Da Android-Apps jetzt auf einer Vielzahl von Geräten (z. B. Smartphones, Tablets, Foldables, Computern, Autos und Fernsehern) und in verschiedenen Fenstermodi auf großen Displays (z. B. im Split-Screen-Modus und im Desktop-Fenstermodus) ausgeführt werden können, sollten Entwickler Android-Apps erstellen, die sich an jede Bildschirm- und Fenstergröße anpassen, unabhängig von der Geräteausrichtung. Paradigmen wie die Einschränkung der Ausrichtung und Größenänderung sind in der heutigen Welt mit mehreren Geräten zu restriktiv.
Einschränkungen für Ausrichtung, Größenänderung und Seitenverhältnis ignorieren
Bei Apps, die auf Android 17 (API-Ebene 37) oder höher ausgerichtet sind, gelten die Einschränkungen für Ausrichtung, Größenänderung und Seitenverhältnis nicht mehr auf Displays, deren kleinste Breite größer als 600 dp ist. Apps füllen das gesamte Displayfenster, unabhängig vom Seitenverhältnis oder der bevorzugten Ausrichtung des Nutzers, und Pillarboxing wird nicht verwendet.

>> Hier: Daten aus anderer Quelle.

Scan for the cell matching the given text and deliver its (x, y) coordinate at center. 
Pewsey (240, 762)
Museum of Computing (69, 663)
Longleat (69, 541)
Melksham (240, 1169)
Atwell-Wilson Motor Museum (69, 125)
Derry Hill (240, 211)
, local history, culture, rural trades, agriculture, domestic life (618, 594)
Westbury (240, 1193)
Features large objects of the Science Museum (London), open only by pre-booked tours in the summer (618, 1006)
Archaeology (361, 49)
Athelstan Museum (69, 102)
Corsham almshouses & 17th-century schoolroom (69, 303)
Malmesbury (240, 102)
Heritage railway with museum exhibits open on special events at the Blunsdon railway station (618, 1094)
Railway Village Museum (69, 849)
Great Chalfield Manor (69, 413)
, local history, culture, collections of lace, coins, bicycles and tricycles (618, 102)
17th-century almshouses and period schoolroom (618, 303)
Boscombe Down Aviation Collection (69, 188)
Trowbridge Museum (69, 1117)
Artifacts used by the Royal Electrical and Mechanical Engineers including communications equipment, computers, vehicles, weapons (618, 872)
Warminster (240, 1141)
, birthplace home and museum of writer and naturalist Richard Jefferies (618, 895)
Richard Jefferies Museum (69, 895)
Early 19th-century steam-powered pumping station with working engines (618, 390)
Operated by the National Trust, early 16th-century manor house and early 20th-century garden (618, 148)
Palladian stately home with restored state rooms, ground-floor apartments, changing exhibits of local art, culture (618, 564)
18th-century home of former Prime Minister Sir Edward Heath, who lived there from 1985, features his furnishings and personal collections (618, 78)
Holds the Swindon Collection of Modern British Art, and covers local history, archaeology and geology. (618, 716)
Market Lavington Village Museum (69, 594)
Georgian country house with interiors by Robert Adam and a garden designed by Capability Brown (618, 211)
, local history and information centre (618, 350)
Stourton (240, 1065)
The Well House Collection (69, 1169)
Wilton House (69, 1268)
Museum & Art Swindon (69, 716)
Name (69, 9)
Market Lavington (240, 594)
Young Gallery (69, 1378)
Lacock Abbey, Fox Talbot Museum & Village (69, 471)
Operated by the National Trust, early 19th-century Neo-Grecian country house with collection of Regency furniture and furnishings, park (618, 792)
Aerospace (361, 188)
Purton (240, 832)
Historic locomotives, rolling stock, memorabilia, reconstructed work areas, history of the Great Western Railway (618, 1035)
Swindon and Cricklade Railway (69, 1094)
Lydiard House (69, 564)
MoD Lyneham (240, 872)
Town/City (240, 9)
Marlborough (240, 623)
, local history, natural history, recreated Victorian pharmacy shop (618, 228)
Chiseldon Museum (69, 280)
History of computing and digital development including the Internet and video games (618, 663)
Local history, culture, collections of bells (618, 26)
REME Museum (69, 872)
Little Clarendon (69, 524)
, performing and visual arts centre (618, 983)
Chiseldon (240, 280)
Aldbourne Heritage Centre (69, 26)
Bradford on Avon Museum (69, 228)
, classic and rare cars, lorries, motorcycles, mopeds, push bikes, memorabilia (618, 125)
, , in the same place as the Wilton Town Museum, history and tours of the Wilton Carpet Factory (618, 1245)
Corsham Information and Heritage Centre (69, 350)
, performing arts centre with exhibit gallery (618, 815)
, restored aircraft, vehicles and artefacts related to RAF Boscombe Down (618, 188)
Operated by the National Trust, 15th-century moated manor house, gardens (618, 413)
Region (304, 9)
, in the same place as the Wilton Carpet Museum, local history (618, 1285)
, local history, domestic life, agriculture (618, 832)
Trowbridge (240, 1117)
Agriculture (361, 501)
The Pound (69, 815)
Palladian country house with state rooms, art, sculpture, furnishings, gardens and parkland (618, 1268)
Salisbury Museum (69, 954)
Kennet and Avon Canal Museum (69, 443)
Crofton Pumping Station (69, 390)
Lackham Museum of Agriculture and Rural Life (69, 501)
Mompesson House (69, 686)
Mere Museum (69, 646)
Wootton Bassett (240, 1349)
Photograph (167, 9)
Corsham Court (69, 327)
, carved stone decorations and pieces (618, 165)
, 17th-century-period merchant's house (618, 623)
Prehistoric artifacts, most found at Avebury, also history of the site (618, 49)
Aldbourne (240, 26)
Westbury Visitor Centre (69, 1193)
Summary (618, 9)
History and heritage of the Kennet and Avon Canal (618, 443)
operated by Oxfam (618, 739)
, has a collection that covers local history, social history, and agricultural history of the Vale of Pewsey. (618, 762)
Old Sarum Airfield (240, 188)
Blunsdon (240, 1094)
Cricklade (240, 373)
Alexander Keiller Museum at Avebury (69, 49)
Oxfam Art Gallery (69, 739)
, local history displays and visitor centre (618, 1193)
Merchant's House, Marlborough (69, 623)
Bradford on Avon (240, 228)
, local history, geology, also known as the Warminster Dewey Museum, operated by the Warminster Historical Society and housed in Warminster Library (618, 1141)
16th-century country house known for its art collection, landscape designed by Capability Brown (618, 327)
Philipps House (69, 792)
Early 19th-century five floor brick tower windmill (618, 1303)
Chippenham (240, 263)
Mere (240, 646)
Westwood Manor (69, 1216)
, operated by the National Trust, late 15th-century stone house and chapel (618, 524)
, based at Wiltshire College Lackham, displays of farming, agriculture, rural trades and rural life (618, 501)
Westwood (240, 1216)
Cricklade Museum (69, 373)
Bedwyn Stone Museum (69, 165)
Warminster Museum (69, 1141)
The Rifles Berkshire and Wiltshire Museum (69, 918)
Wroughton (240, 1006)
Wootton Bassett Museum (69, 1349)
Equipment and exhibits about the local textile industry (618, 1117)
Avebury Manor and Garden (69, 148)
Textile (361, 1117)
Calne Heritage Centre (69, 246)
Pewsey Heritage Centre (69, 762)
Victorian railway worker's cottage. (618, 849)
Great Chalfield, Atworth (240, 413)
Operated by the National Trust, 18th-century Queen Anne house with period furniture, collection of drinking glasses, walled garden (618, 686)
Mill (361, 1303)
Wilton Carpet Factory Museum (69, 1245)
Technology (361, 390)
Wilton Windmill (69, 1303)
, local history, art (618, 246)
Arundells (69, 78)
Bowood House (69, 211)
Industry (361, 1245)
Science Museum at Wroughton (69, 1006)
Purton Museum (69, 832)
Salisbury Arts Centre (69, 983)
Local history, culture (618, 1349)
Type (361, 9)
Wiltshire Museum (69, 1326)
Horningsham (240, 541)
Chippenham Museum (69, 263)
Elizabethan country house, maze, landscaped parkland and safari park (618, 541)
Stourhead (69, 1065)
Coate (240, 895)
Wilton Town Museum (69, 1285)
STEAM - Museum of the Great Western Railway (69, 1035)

Mit Android 17 wird die temporäre Deaktivierungsoption für Entwickler für Einschränkungen bei Ausrichtung und Größenänderung auf Geräten mit großen Displays entfernt, die in Android 16 eingeführt wurde.
Diese Änderung führt zu einem neuen Standardverhalten der Plattform. Android entwickelt sich hin zu einem Modell, bei dem Apps sich an verschiedene Ausrichtungen, Displaygrößen und Seitenverhältnisse anpassen müssen. Einschränkungen wie eine feste Ausrichtung oder eine begrenzte Größenänderung behindern die Anpassungsfähigkeit von Apps. Sorgen Sie dafür, dass sich Ihre App anpasst, um die bestmögliche Nutzererfahrung zu bieten.
Sie können dieses Verhalten auch mit dem Framework für die App-Kompatibilität
testen und das UNIVERSAL_RESIZABLE_BY_DEFAULT Compat-Flag aktivieren.
Häufige nicht abwärtskompatible Änderungen
Das Ignorieren von Einschränkungen für Ausrichtung, Größenänderung und Seitenverhältnis kann sich auf die Benutzeroberfläche Ihrer App auf einigen Geräten auswirken, insbesondere auf Elemente, die für kleine Layouts im Hochformat entwickelt wurden. Beispielsweise kann es bei Apps zu Problemen wie gestreckten Layouts und Animationen und Komponenten außerhalb des Bildschirms kommen. Alle Annahmen, die Sie in Bezug auf das Seitenverhältnis oder die Ausrichtung treffen, können zu visuellen Problemen mit Ihrer App führen. Weitere Informationen dazu, wie Sie diese Probleme vermeiden und das adaptive Verhalten Ihrer App verbessern können.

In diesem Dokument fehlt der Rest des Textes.